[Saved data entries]

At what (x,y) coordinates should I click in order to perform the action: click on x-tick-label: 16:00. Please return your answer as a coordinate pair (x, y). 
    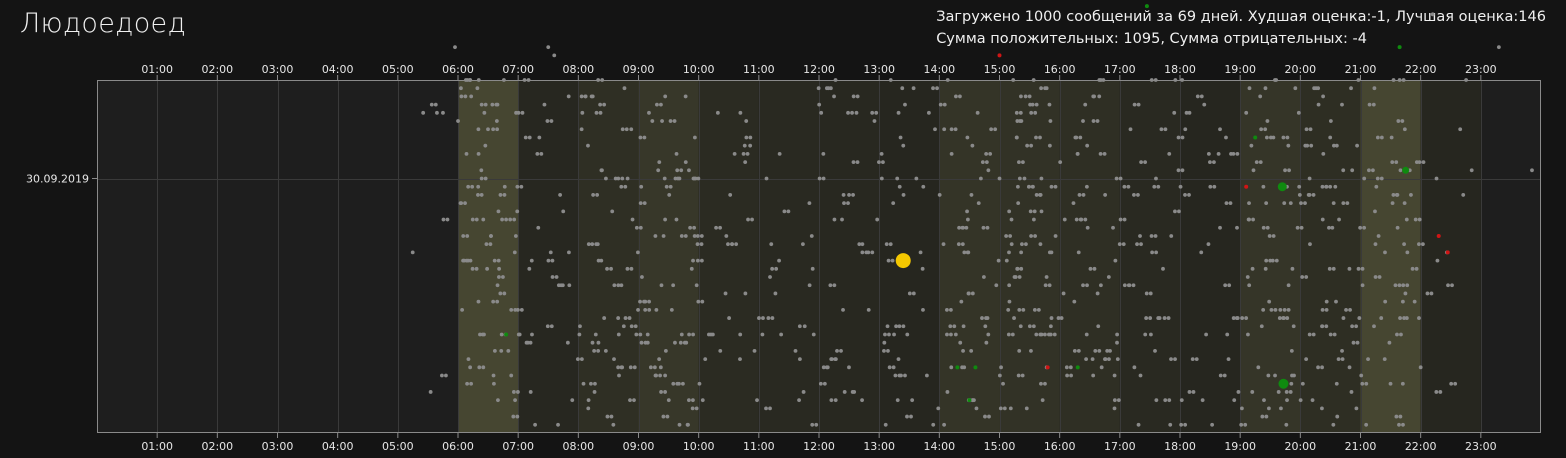
    Looking at the image, I should click on (1060, 446).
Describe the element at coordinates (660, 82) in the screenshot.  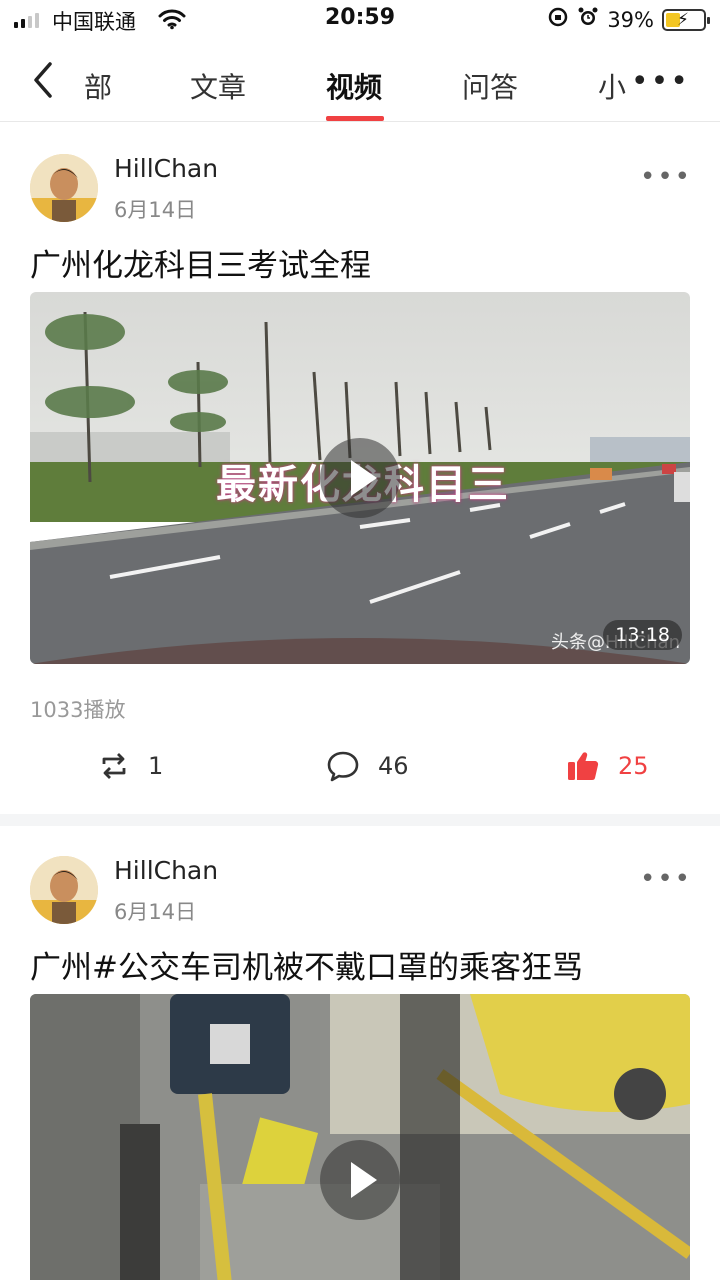
I see `more-options-icon: •••` at that location.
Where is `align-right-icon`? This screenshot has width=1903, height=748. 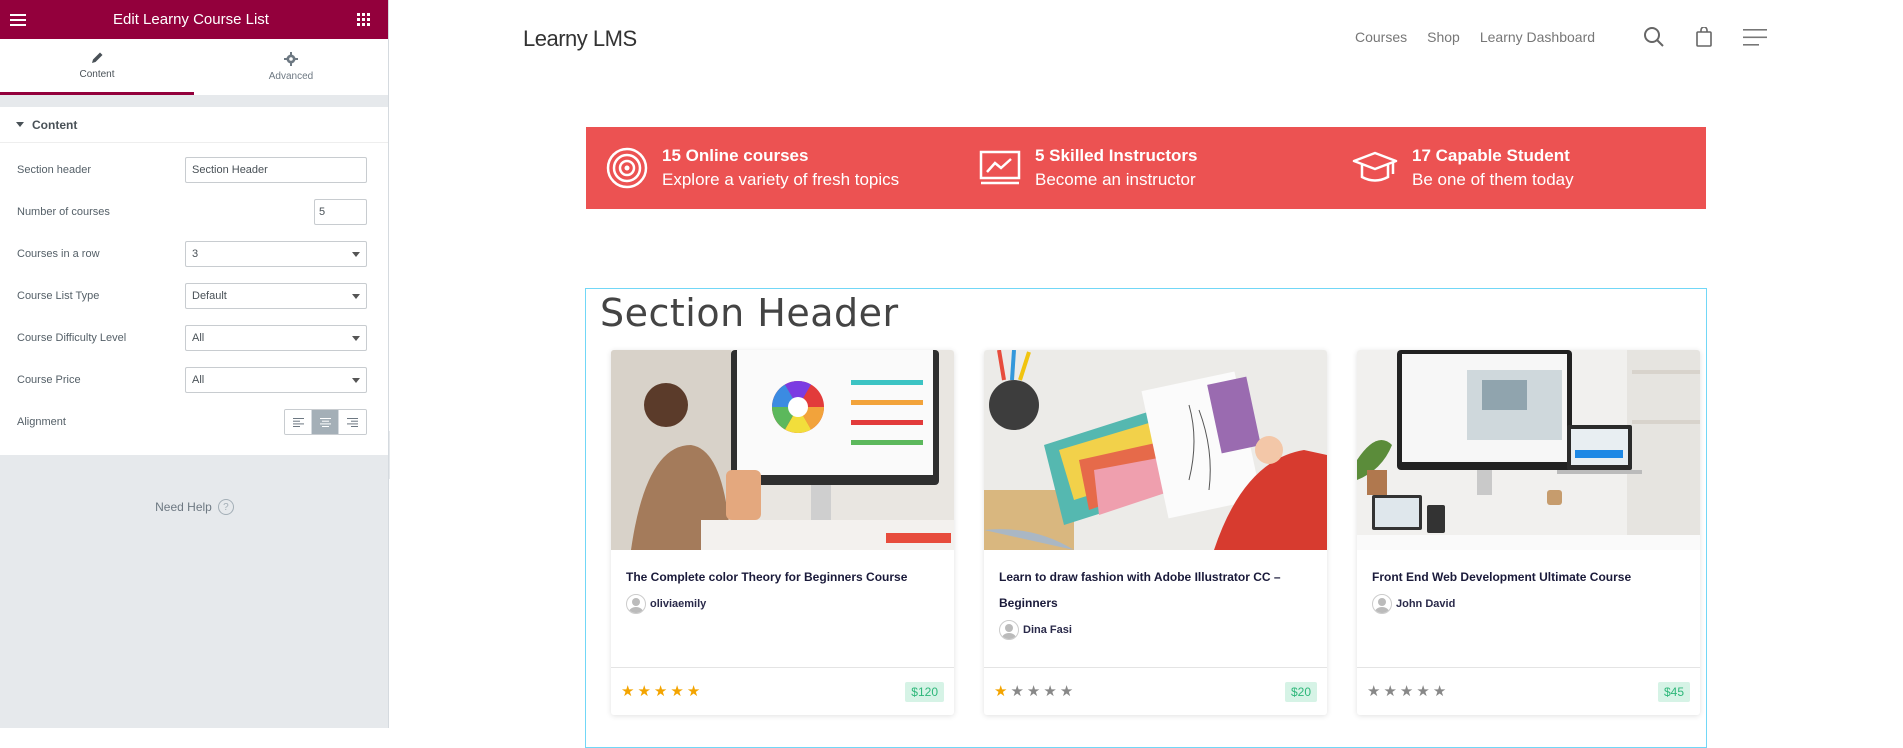
align-right-icon is located at coordinates (352, 422).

WORK REQUIRED: Recast each line of the items above as a Markdown table with two columns, Row and Line. Give every line its own numbered row, omit blank lines, and leave the pictures out.

WRITTEN REPLY:
| Row | Line |
|---|---|
| 1 | At what (x,y) coordinates should I click in order to perform the action: click on x-tick-label: 16:00. Please return your answer as a coordinate pair (x, y).  |
| 2 |     Looking at the image, I should click on (1060, 446). |
| 3 | Describe the element at coordinates (660, 82) in the screenshot.   |
| 4 | I see `more-options-icon: •••` at that location. |
| 5 | Where is `align-right-icon`? This screenshot has width=1903, height=748.  |
| 6 | align-right-icon is located at coordinates (352, 422). |